On 2013/11/05 14:10:49, Benedikt Meurer wrote:
On 2013/11/05 13:52:22, Yury Semikhatsky wrote:
> On 2013/11/05 13:31:53, Toon Verwaest wrote:
> > lgtm
>
> Benedikt, can you provide more details on the problem please? The
feature is
> disabled by default and I'm curious to learn more about the scenario
where
it
> would lead to a memory corruption.
I discovered the problem while adding a new Hydrogen code stub that
allocates.
There are two problems in here: (a) you cannot simply trace the stack if
called
from somewhere within a Hydrogen code stub (and the same is true for
native
code
stubs), because the state of the stack is undefined and you need to take
great
care to get a proper traceable stack
FWIW, I was trying to address this in
https://codereview.chromium.org/43693002/.

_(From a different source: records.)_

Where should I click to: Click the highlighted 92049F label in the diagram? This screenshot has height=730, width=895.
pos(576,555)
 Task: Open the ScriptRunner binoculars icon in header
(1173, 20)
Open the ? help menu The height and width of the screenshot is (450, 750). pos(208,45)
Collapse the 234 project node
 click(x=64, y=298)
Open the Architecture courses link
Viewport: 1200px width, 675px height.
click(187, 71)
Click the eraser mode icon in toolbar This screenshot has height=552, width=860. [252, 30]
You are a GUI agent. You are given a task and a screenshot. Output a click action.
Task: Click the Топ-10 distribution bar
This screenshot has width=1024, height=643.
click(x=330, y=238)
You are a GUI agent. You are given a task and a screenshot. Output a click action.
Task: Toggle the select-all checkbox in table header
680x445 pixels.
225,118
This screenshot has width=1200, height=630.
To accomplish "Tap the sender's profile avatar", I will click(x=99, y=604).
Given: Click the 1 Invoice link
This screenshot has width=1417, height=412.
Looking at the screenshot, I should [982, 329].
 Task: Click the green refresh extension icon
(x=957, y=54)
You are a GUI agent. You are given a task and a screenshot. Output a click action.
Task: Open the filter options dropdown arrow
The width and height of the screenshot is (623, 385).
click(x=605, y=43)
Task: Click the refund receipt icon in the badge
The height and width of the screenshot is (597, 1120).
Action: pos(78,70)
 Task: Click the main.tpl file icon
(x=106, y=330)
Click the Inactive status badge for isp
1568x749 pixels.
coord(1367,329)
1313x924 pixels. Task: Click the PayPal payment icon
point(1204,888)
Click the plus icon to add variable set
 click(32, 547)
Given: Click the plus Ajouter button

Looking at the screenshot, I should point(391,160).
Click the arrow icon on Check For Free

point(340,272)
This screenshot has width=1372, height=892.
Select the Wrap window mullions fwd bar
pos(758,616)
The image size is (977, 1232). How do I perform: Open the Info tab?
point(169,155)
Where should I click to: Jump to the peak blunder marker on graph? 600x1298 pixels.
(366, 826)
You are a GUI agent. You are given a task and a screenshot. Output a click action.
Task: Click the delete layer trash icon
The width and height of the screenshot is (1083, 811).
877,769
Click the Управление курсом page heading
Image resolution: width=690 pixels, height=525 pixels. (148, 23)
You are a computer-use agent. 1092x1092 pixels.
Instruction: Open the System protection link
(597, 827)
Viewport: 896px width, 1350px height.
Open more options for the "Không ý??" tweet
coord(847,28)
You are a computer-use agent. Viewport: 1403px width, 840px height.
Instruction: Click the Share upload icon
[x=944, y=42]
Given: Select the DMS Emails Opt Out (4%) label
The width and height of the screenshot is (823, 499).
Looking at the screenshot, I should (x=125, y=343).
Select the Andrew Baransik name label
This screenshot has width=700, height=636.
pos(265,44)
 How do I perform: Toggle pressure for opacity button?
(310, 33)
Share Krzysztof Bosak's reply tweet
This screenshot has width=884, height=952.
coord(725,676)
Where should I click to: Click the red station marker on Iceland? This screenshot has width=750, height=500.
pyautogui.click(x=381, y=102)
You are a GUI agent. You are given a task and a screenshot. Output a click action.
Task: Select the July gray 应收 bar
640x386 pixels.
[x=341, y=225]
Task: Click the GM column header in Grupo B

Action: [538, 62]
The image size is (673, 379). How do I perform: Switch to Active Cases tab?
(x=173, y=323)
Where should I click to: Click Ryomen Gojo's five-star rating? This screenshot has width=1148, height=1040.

I believe calling native code stub requires erecting valid exit frame so
the
stack should already be in an iterable state. Now that you reverted r17365
let's
move the discussion to the design document that I've sent. Please provide
your
feedback on walking call stack section there.
and (b) depending on the state of the
heap, you'll pass a bump pointer to your runtime function that points
after
the
heap, where you try to place a filler map. This happened with the
test-heap-profiler/TrackAllocations test, where in my case the new string
add
stub is generated at runtime after your flag is turned on. You probably
didn't
notice (at least with your test case) because all stubs were already part
of
the
snapshot and hence those allocations weren't tracked.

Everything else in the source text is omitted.